Un peu à l’écart du groupe, Benjamin Cavet prend lui le temps de digérer. Accoudé à la barrière, il attend Perrine Laffont pour la réconforter, lui le 4e de la veille : "Elle nous a tellement habitués à l’excellence qu'on attend qu’elle soit imperméable à toute pression. Elle l’a été pendant 4 ans, elle n’a pas cédé une seule fois. C’était une course difficile pour elle ce soir, elle reste 4e aux JO ! Elle n’a que 23 ans, elle a strictement tout gagné dans le ski de bosses…"

Une promesse confirmée par Camille Cabrol, alors que la délégation tricolore quitte rapidement les lieux, la tête basse, ce qui tranche avec l’enthousiasme des Australiens à quelques mètres de là. "Je vais essayer de la réconforter, de lui remonter le moral", promet Camille Cabrol avant d’enlacer son amie. "Je ne sais pas si on va trouver le sommeil, mais on va se reposer parce que la saison n’est pas finie et il y a plein de belles choses à aller chercher. Et puis rendez-vous dans 4 ans !".
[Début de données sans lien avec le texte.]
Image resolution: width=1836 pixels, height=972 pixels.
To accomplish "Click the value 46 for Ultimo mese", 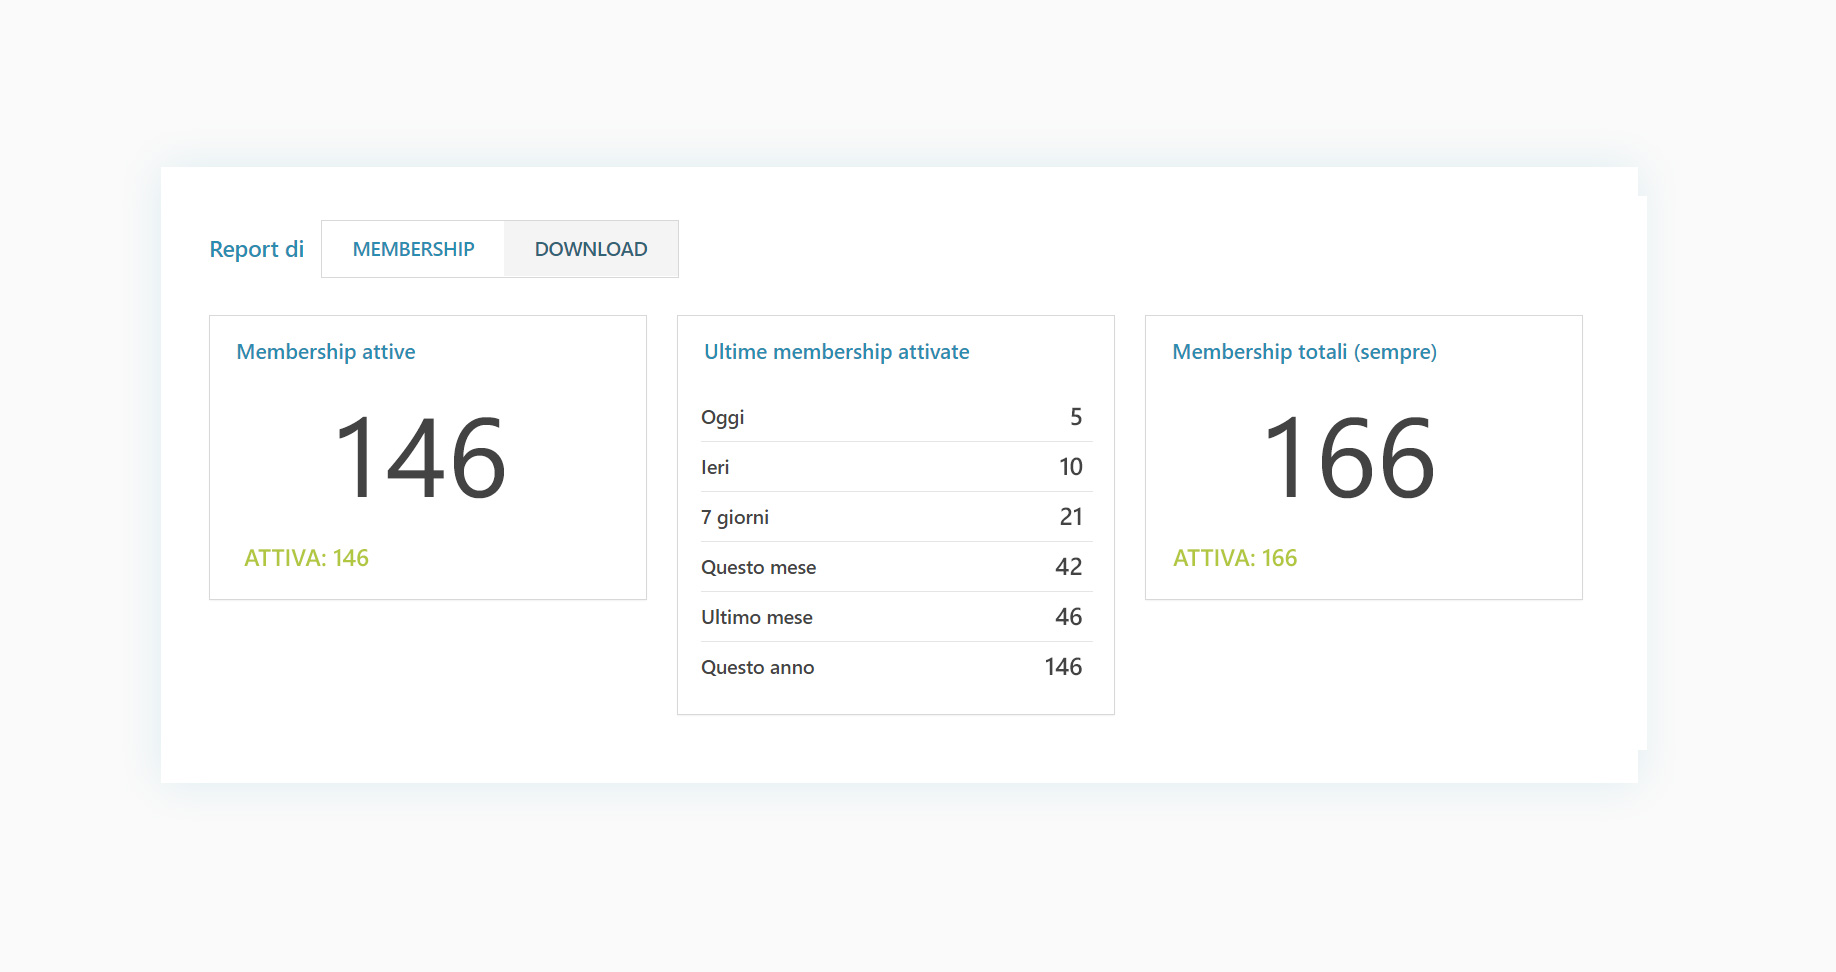I will (x=1068, y=617).
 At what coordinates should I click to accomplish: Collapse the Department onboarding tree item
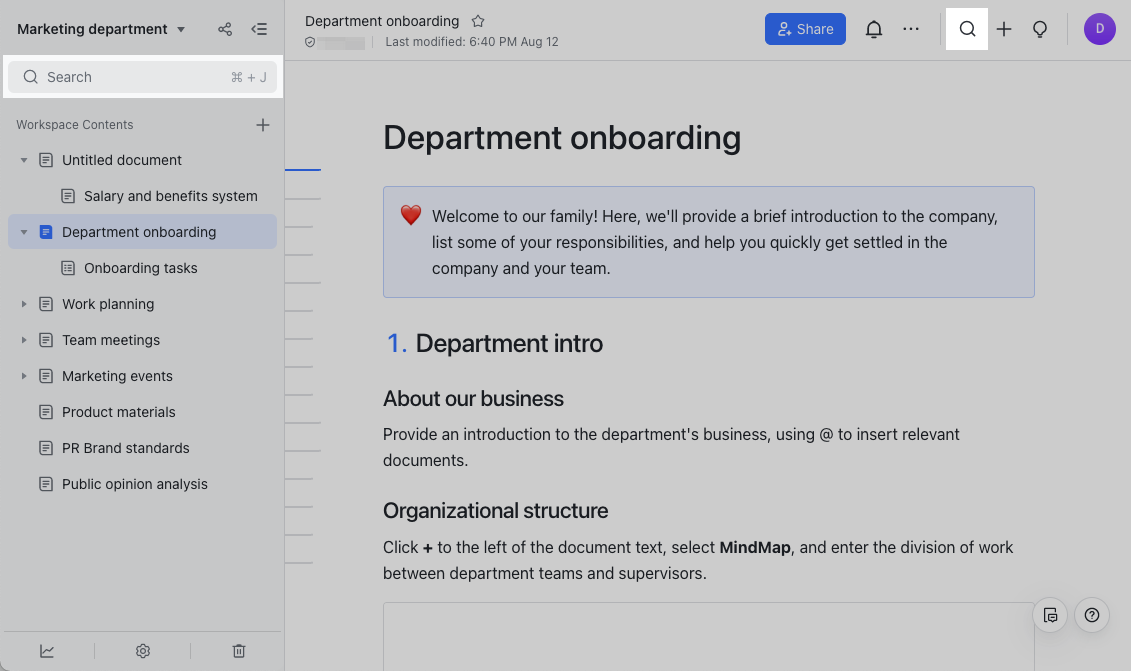[x=24, y=232]
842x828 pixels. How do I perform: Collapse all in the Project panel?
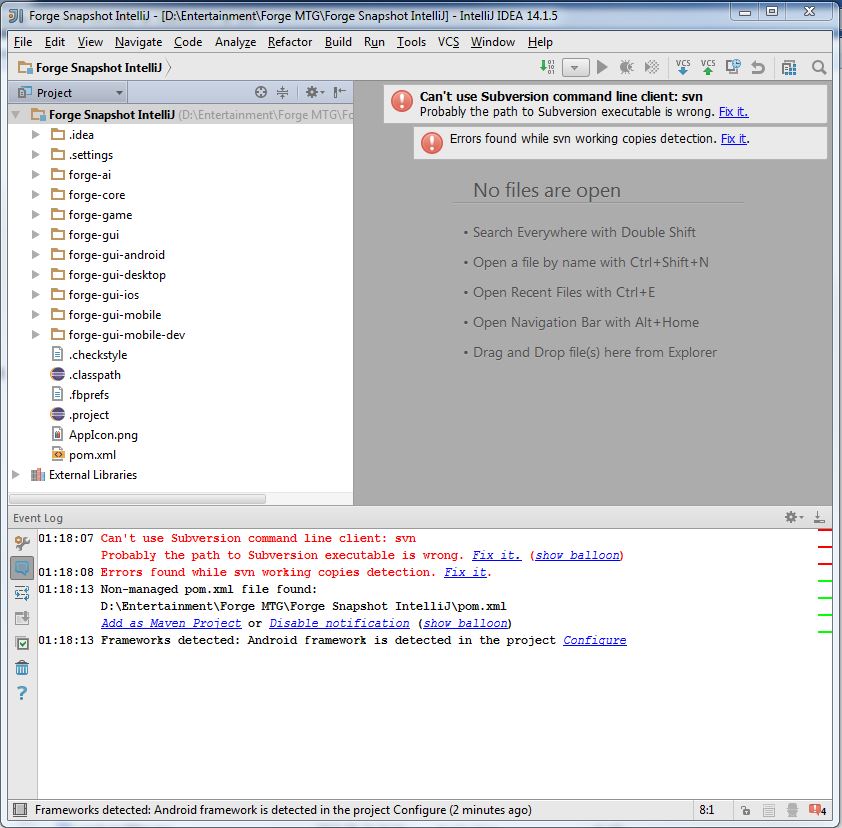(x=282, y=92)
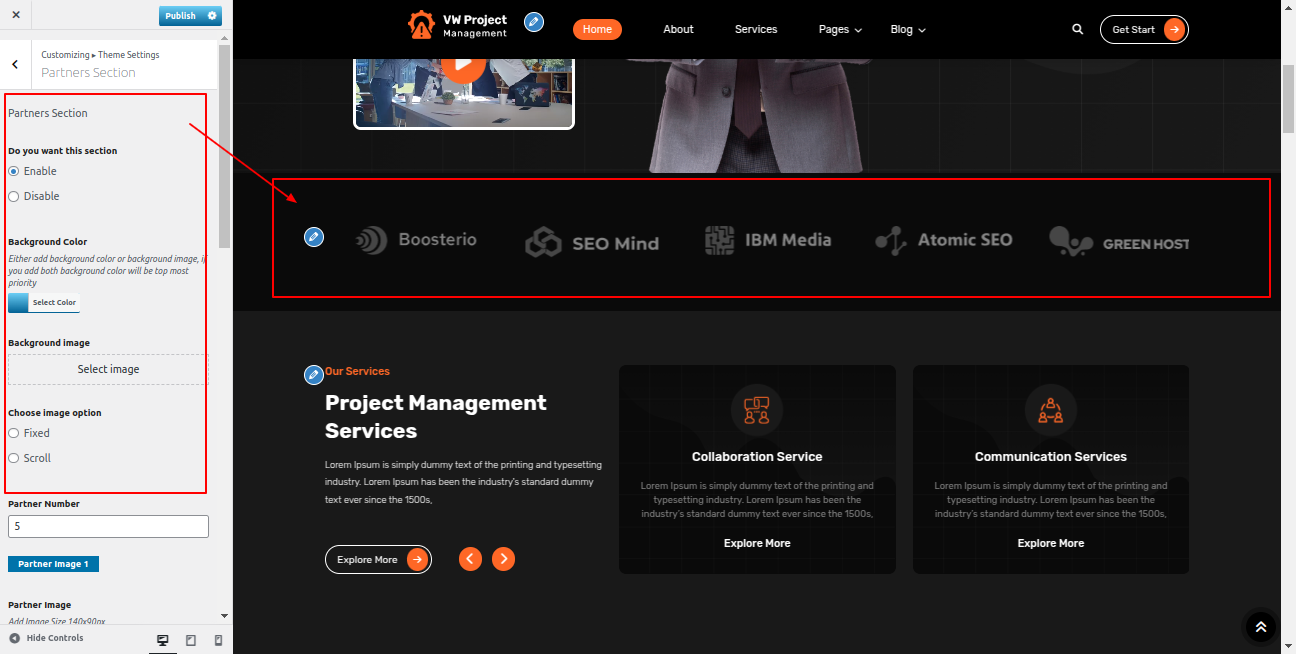Open the About menu item

pyautogui.click(x=678, y=30)
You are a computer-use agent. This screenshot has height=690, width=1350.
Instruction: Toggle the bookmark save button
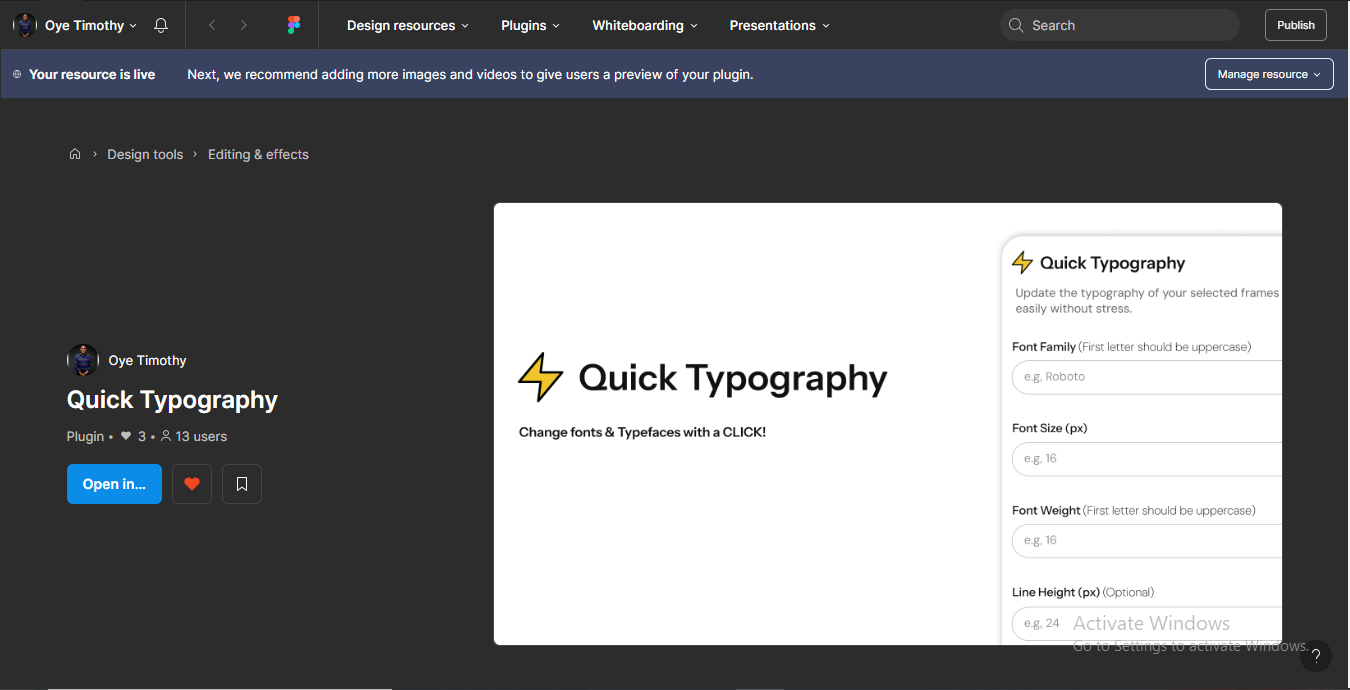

Car son palmarès d’immense championne le fait parfois oublier, mais Perrine Laffont n’aura que 27 ans lors des prochains JO, dans 4 ans. Et tout le temps de prendre sa revanche, et de faire vibrer encore la France. Mais pour l'heure, il faut remonter dans le bus pour un trajet retour animé par les Australiens, cette fois.